• YOUR INSTRUCTIONS
Bring together copies of the lines in the data below that contain the word "dropdown".

━━━ MATERIAL FOR THIS EXERCISE ━━━

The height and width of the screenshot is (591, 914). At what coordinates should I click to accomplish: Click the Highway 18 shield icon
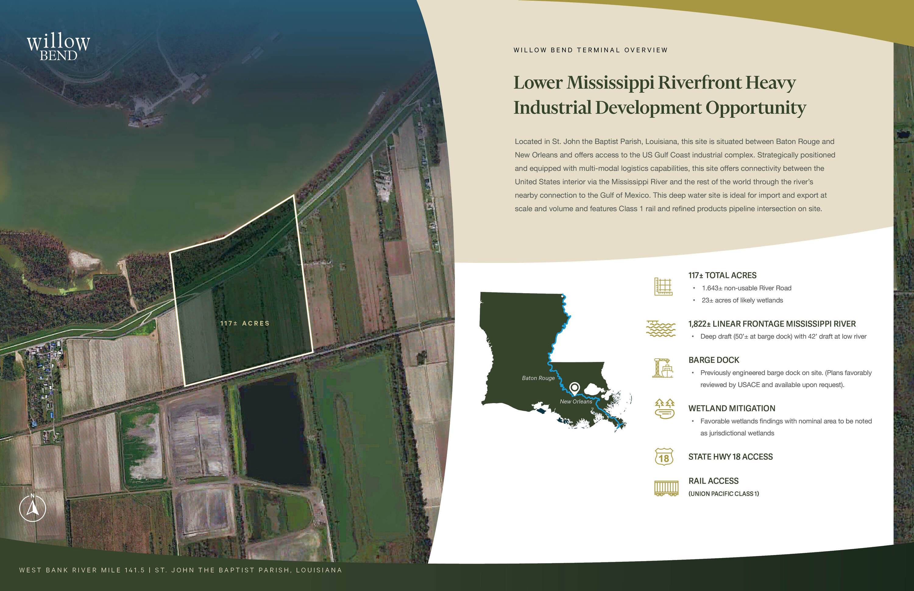tap(664, 457)
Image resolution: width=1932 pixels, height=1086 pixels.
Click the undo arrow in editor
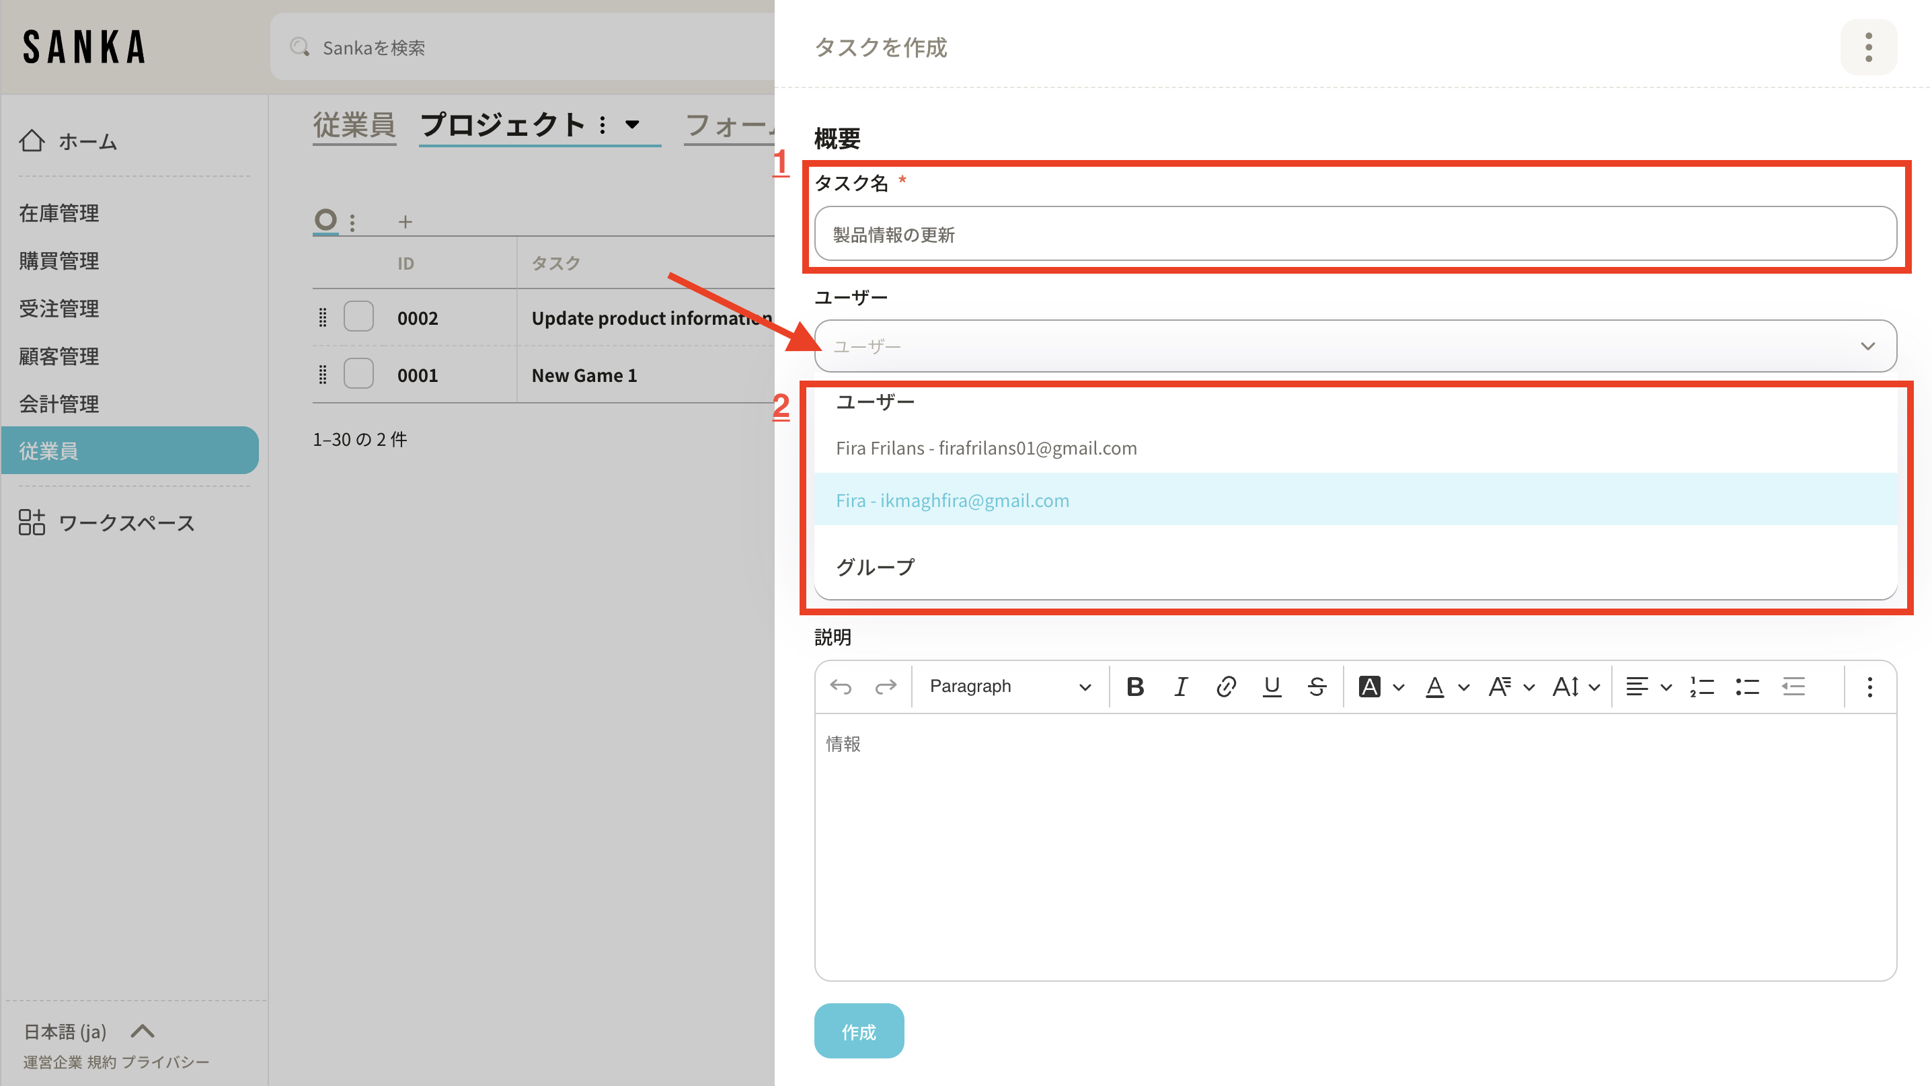[841, 686]
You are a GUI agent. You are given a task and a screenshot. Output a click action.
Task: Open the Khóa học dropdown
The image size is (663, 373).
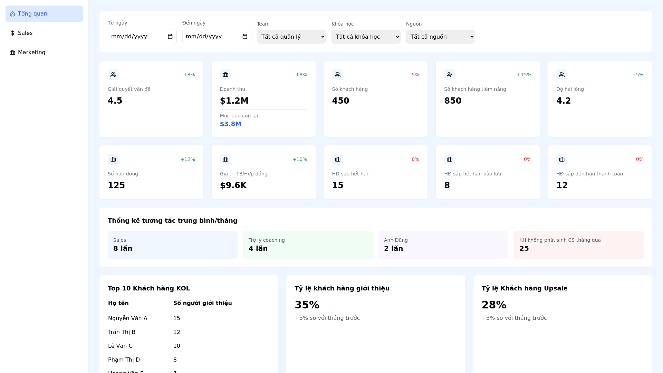click(366, 37)
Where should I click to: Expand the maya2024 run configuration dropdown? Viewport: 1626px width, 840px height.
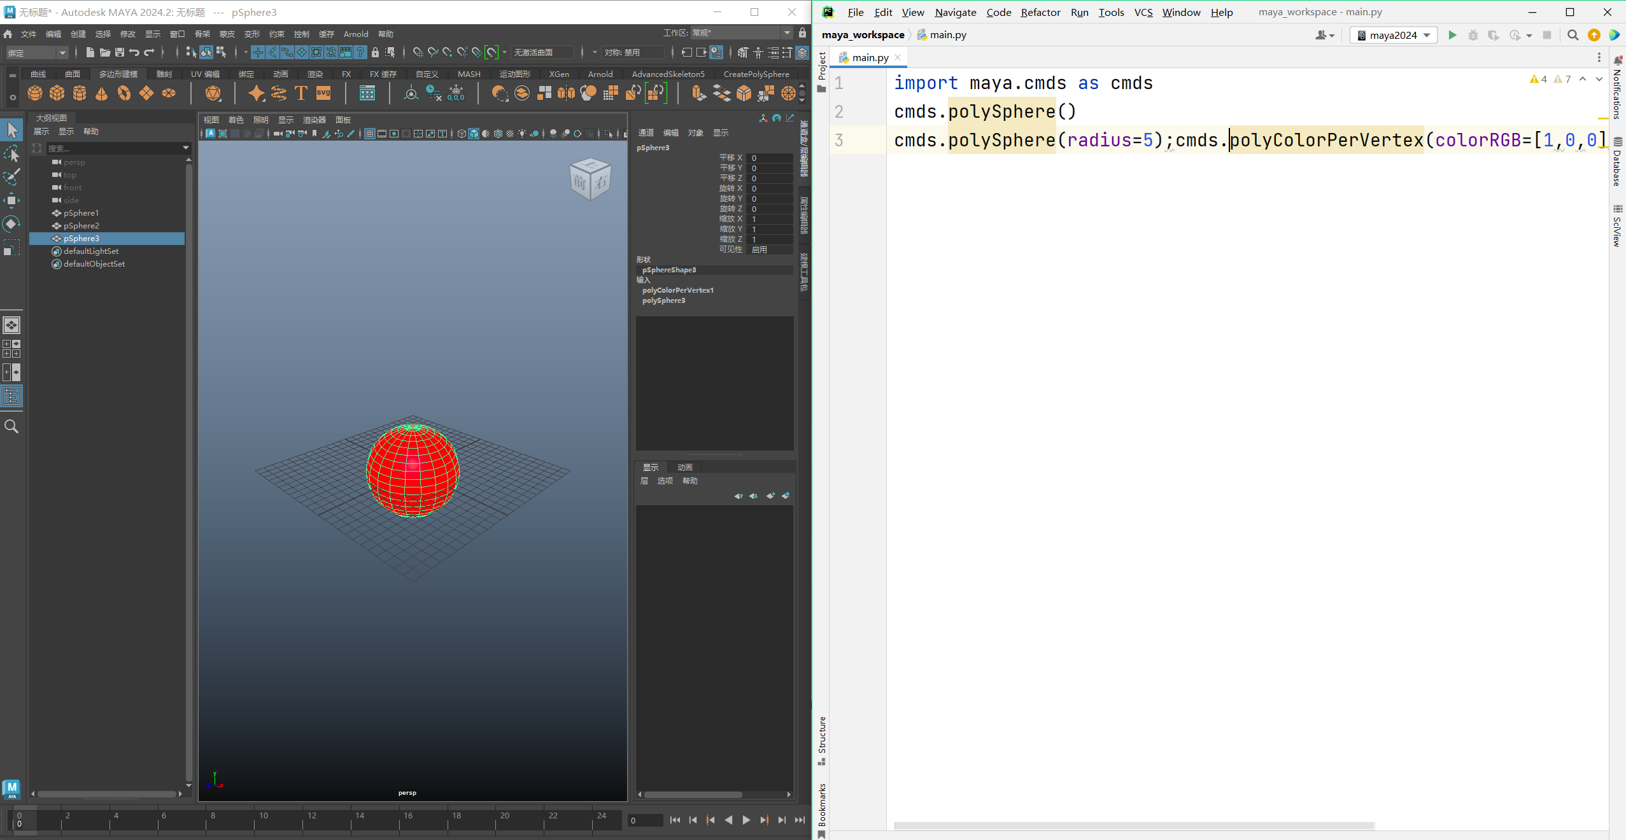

━━━

• ANSWER TO THIS EXERCISE
Task: Open the Khóa học dropdown
Where should I click to: Expand the maya2024 run configuration dropdown? Viewport: 1626px width, 840px height.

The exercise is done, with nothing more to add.